* [本文]
►
国際司法裁判所(ICJ)のラファ攻撃停止命令と、ICJ無視のイスラエルに日本政府は圧力をかけるべき
ユダヤ人の詩人ハインリヒ・ハイネ(1797~1856年)は、「人間を照らす唯一のランプは理性であり、生の闇路を導く唯一本の杖は良心である。」(ハイネ 『ドイツの宗教と哲学』)と説いた。ナショナリズムは、このハイネが説く理性とも良心とも対極にあり、その自己陶酔がどこまで行くかわからない、または果てないことは、シオニズムというナショナリズムに基づく国家のイスラエルによるガザ攻撃を見ればわかる。
24日、オランダ・ハーグにある国際司法裁判所は、ガザ住民に取り返しのつかない損害を与える可能性を指摘し、ラファ攻撃をただちに停止する措置を命じた。国際司法裁判所がイスラエルに対して攻撃停止を命じたのは初めてのことだ。これに対してイスラエル政府は「ラファで民間人の暮らしを脅かす物理的な破壊をもたらす可能性のある軍事行動を行っていないし、これからも行わない」という声明を出した。誠実な声明とはまったく言い難い。ガザでは昨年10月7日以来、3万5000人以上の人々が亡くなり、病院、学校、商店などが破壊され、人々の生活は破綻している。それでもイスラエルは国際司法裁判所の命令を無視して攻撃を継続するつもりでいる。国際社会のルールが守れないのであれば、イスラエルのイメージはいっそう低下することだろう。
イスラエルがしていることは徹底的なパレスチナ人への抑圧のように見え、あたかもナチズムがユダヤ人に対して行ったことを彷彿させる。
アルジェリア独立戦争のイデオローグで、医師でもあったフランツ・ファノン(1925~61年)は、『地に呪われた者(The Wretched of the Earth)』(みすず書房、1969年)で、ナチズムもシオニズムも、ナショナリズムの考えをもち、また迫害された人々は自らを抑圧した者たちの姿勢を自ずと身につける傾向をもつが、それはイスラエルのパレスチナ人への抑圧姿勢に見られていると主張した。
◄
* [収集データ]
►
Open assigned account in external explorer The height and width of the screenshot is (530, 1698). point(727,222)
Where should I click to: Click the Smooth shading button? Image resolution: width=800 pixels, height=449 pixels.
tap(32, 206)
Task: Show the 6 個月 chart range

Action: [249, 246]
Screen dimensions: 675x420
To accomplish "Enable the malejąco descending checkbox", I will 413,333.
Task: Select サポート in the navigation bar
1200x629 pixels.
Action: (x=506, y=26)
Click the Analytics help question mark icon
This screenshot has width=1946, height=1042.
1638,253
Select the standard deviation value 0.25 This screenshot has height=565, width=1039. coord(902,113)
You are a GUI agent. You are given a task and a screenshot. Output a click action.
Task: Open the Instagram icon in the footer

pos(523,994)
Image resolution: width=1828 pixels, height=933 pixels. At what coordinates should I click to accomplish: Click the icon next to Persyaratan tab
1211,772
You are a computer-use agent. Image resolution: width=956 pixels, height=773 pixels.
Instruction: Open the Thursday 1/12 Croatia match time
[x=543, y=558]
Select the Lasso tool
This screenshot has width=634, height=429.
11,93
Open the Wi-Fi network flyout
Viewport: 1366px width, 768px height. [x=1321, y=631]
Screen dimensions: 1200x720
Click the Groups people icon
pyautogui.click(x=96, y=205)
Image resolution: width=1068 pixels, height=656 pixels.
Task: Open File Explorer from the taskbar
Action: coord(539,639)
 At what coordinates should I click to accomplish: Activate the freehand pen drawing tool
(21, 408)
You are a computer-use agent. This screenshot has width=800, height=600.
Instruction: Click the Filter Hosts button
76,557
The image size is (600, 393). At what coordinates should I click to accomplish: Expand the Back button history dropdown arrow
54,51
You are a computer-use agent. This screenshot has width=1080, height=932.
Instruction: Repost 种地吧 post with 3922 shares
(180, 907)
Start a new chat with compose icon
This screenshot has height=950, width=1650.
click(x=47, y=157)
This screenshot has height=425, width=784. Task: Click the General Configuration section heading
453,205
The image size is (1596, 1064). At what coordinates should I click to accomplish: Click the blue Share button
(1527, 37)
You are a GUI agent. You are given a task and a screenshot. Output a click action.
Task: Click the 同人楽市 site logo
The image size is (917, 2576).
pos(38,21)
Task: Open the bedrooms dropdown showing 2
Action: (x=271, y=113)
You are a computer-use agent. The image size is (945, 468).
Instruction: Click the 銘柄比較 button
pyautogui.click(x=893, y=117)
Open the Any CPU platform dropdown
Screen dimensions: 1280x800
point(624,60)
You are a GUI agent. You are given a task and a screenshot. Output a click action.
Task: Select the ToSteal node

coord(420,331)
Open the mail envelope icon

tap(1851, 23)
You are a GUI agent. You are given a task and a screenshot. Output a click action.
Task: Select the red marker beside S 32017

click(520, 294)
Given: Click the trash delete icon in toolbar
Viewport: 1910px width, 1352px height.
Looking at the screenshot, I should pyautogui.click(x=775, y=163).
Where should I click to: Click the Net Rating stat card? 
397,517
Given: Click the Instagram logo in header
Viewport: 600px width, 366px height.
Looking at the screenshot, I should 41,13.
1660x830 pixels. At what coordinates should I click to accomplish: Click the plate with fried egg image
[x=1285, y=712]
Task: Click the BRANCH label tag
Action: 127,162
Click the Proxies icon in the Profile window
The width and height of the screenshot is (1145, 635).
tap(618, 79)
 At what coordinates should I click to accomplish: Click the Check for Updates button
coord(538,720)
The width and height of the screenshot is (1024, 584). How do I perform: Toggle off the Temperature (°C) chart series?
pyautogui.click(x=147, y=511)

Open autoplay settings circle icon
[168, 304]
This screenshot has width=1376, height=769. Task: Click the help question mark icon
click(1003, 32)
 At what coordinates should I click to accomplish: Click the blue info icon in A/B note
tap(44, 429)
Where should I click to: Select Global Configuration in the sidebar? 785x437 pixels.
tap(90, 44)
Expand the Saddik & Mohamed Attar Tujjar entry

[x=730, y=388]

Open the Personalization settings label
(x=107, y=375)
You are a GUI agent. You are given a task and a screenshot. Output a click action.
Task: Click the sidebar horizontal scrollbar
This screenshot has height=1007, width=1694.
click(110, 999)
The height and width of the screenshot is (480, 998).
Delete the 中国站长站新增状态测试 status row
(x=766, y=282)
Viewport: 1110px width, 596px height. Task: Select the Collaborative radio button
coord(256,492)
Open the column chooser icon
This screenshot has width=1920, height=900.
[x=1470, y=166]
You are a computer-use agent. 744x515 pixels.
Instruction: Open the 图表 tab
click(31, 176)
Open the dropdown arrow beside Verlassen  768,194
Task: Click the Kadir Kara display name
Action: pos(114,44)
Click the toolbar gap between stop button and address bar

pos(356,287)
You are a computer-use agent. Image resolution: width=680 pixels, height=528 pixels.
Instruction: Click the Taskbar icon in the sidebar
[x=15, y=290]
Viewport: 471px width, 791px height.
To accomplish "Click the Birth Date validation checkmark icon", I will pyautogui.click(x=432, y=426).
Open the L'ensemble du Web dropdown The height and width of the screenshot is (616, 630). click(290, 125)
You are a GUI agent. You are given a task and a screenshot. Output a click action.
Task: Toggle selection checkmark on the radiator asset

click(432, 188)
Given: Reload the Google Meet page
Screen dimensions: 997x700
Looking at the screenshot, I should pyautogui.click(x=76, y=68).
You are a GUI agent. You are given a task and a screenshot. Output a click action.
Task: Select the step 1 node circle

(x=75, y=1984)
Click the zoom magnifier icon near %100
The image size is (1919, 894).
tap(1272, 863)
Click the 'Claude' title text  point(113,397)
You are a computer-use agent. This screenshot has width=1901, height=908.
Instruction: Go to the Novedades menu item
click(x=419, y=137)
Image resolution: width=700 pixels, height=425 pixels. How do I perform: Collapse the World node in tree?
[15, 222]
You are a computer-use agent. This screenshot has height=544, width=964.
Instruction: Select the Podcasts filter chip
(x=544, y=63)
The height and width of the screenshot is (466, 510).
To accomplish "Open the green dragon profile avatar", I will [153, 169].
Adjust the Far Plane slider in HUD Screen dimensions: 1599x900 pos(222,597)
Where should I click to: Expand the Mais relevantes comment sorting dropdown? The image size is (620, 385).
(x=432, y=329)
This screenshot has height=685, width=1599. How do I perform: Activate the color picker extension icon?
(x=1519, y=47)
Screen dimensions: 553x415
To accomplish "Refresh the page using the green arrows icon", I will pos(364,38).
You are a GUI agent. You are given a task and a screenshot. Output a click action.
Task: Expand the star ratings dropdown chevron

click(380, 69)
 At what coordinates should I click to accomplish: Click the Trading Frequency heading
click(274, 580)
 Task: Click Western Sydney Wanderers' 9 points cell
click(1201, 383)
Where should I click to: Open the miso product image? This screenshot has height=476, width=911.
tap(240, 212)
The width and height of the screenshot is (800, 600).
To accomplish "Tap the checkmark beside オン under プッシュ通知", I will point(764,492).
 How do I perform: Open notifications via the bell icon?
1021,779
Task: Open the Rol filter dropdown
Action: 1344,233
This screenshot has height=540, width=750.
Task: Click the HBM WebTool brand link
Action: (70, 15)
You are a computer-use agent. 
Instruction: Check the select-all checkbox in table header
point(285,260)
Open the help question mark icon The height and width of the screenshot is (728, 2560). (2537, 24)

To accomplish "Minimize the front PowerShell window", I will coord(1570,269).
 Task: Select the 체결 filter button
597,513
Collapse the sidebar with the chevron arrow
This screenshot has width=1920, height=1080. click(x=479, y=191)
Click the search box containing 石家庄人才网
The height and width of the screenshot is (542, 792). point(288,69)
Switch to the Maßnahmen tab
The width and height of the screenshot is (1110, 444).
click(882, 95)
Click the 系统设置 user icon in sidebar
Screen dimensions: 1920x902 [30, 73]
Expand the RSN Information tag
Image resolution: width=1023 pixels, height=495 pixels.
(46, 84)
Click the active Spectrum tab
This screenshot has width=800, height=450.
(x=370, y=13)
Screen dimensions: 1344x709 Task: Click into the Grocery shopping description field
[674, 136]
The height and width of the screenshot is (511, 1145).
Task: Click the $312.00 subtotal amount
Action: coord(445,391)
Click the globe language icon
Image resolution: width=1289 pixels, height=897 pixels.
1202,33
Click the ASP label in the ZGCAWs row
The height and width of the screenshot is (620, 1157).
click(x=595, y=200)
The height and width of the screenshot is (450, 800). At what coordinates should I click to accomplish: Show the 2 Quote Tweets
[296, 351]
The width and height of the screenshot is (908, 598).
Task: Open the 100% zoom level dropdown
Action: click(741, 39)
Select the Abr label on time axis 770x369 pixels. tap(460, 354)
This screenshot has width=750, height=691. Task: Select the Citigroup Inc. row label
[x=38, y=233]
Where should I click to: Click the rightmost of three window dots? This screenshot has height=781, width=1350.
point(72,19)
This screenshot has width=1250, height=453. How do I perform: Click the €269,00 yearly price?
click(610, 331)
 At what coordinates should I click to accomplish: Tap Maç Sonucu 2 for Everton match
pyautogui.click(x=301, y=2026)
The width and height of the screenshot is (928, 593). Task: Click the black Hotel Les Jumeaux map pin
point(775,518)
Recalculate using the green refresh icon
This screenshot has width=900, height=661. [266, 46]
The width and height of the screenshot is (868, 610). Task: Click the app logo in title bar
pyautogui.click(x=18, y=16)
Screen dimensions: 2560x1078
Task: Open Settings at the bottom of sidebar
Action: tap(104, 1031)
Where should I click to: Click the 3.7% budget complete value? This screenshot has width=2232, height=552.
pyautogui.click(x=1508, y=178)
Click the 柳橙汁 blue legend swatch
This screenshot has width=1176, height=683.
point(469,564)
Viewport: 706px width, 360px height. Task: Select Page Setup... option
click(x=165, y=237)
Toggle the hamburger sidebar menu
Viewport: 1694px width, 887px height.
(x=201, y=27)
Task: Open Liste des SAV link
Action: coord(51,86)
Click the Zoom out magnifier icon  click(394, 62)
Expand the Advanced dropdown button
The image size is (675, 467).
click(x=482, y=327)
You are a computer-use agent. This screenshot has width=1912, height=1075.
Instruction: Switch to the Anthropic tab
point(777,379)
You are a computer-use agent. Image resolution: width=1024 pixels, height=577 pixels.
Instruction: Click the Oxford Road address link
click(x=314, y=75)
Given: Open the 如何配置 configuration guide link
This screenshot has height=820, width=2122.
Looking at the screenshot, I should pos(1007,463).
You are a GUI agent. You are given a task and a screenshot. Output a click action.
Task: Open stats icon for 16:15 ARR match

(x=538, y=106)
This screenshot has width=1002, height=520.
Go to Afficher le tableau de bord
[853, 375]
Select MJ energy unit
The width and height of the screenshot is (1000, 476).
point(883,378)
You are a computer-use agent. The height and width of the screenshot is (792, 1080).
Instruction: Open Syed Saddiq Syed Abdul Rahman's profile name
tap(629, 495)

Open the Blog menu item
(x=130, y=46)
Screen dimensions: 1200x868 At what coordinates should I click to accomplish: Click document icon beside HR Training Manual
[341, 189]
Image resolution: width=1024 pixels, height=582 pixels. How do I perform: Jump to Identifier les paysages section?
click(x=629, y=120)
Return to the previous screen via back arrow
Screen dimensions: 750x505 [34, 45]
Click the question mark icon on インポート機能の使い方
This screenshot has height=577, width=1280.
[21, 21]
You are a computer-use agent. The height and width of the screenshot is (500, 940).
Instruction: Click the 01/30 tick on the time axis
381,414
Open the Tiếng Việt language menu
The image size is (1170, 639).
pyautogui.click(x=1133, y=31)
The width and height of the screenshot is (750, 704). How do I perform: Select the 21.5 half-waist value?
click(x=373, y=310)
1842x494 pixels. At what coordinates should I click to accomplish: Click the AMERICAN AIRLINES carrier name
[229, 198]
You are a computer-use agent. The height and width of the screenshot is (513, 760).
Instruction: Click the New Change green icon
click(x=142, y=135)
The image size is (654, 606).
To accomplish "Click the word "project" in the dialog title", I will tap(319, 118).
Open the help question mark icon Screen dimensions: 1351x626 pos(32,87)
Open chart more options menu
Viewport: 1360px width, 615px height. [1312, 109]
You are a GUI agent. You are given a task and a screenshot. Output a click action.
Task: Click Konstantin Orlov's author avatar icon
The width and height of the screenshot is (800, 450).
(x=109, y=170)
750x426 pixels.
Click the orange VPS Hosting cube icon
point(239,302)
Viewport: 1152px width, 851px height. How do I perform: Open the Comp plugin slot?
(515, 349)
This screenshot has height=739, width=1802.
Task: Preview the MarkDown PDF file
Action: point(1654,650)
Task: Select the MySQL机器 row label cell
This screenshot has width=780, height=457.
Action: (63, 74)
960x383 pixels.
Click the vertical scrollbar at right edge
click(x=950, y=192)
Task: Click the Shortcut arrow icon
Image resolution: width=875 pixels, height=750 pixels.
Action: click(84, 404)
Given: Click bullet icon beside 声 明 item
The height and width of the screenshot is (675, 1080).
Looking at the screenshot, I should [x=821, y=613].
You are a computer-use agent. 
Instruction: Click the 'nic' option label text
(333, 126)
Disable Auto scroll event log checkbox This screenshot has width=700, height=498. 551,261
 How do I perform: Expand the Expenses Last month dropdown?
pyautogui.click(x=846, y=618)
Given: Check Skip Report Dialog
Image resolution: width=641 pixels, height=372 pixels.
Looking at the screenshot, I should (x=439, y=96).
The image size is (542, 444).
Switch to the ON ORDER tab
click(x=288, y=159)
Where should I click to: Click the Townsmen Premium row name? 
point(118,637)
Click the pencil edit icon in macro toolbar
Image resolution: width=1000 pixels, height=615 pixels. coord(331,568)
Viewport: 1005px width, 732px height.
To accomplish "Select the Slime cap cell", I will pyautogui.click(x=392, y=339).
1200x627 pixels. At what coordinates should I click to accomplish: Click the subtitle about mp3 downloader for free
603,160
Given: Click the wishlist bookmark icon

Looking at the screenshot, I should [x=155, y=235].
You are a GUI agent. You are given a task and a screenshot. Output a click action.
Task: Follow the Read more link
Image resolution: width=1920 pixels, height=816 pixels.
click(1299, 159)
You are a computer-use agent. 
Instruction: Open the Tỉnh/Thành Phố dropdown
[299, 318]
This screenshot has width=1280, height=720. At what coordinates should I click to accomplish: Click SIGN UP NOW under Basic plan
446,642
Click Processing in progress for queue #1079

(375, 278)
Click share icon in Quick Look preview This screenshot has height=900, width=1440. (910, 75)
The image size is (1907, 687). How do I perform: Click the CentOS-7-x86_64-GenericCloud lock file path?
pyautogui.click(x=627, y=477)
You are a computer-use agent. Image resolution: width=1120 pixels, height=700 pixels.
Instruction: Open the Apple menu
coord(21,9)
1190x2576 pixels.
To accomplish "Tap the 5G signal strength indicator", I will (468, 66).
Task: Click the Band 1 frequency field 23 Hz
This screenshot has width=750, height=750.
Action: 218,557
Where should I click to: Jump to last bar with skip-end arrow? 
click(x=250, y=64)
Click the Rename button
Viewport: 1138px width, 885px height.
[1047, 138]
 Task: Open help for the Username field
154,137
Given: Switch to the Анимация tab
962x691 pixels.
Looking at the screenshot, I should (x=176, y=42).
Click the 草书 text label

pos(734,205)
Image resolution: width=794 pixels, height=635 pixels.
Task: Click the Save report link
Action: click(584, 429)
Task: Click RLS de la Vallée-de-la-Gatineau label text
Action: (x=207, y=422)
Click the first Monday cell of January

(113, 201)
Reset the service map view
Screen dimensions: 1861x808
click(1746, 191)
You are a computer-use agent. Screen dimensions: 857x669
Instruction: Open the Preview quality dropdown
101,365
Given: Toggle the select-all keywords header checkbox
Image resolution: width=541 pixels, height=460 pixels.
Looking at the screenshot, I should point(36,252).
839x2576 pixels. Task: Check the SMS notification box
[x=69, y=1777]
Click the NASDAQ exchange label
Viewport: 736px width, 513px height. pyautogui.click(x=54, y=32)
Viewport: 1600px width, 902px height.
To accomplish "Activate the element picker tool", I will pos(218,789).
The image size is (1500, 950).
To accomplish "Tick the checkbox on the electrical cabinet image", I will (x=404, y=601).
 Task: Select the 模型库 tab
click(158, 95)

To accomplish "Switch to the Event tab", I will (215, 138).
◄
* [実施する作業]
a) ICJのラファ攻撃停止命令をめぐる本文では、ガザで昨年10月7日以来、何人以上が亡くなったとしているか。
b) ICJのラファ攻撃停止命令をめぐる本文から、「24日、オランダ・ハーグにあ」から「いっそう低下することだろう。」までを、「いっそう低下することだろう。」も含めて一字一句そのまま書き写すこと。
c) ICJのラファ攻撃停止命令をめぐる本文を、最後の文の後から書き進めること。

* [作業の結果]
a) 3万5000人以上。

b)
24日、オランダ・ハーグにある国際司法裁判所は、ガザ住民に取り返しのつかない損害を与える可能性を指摘し、ラファ攻撃をただちに停止する措置を命じた。国際司法裁判所がイスラエルに対して攻撃停止を命じたのは初めてのことだ。これに対してイスラエル政府は「ラファで民間人の暮らしを脅かす物理的な破壊をもたらす可能性のある軍事行動を行っていないし、これからも行わない」という声明を出した。誠実な声明とはまったく言い難い。ガザでは昨年10月7日以来、3万5000人以上の人々が亡くなり、病院、学校、商店などが破壊され、人々の生活は破綻している。それでもイスラエルは国際司法裁判所の命令を無視して攻撃を継続するつもりでいる。国際社会のルールが守れないのであれば、イスラエルのイメージはいっそう低下することだろう。

c)
国際司法裁判所の命令を無視するラファ攻撃継続に日本政府には何の見解もないのだろうか。すでに昨年10月末に日経新聞とテレビ東京が行った世論調査では日本政府の10月7日以降の取り組みを支持しないが45%で、支持するが34%だった。
日本政府の姿勢はアラブ世界をはじめ国際社会ではもっと評価されていないだろう。日本は昨年10月16日の国連安保理でロシアが提出した停戦決議案に米英仏とともに反対した。日本の反対理由は「イスラエルを攻撃したハマスを名指しで追及していない」というものだったが、アメリカ追従の姿勢は明らかだった。パレスチナ人や他のアラブ人はSNSで「日本の援助など必要ない」「日本製品をボイコットする」「恥を知れ」などの書き込みがあった。
アラブ世界では、アメリカ資本のケンタッキーフライドチキンやマクドナルドなどで客が激減した。米国製品を買えば、その利益がパレスチナ人を殺害するイスラエルの武器に転換されると信じられている。JICAのプログラムで来日したこともあるガザ在住の男性は「日本はわれわれの側だと思っていたのに。停戦案に反対するということは、日本がイスラエルの虐殺に加担することだ」と憤慨しながら述べたという。(蜘手美鶴「ガザ空爆開始から2カ月:中東で期せずして上がった『反日の声』」nippon.com 2023年12月8日)
ガザ問題で3万5000人のパレスチナ住民が殺害される中で、イスラエルの攻撃を非難する正義の声を上げない岸田政権の対米追従の姿勢にいら立ち怒るパレスチナ人やアラブ人は少なくないのは当然だ。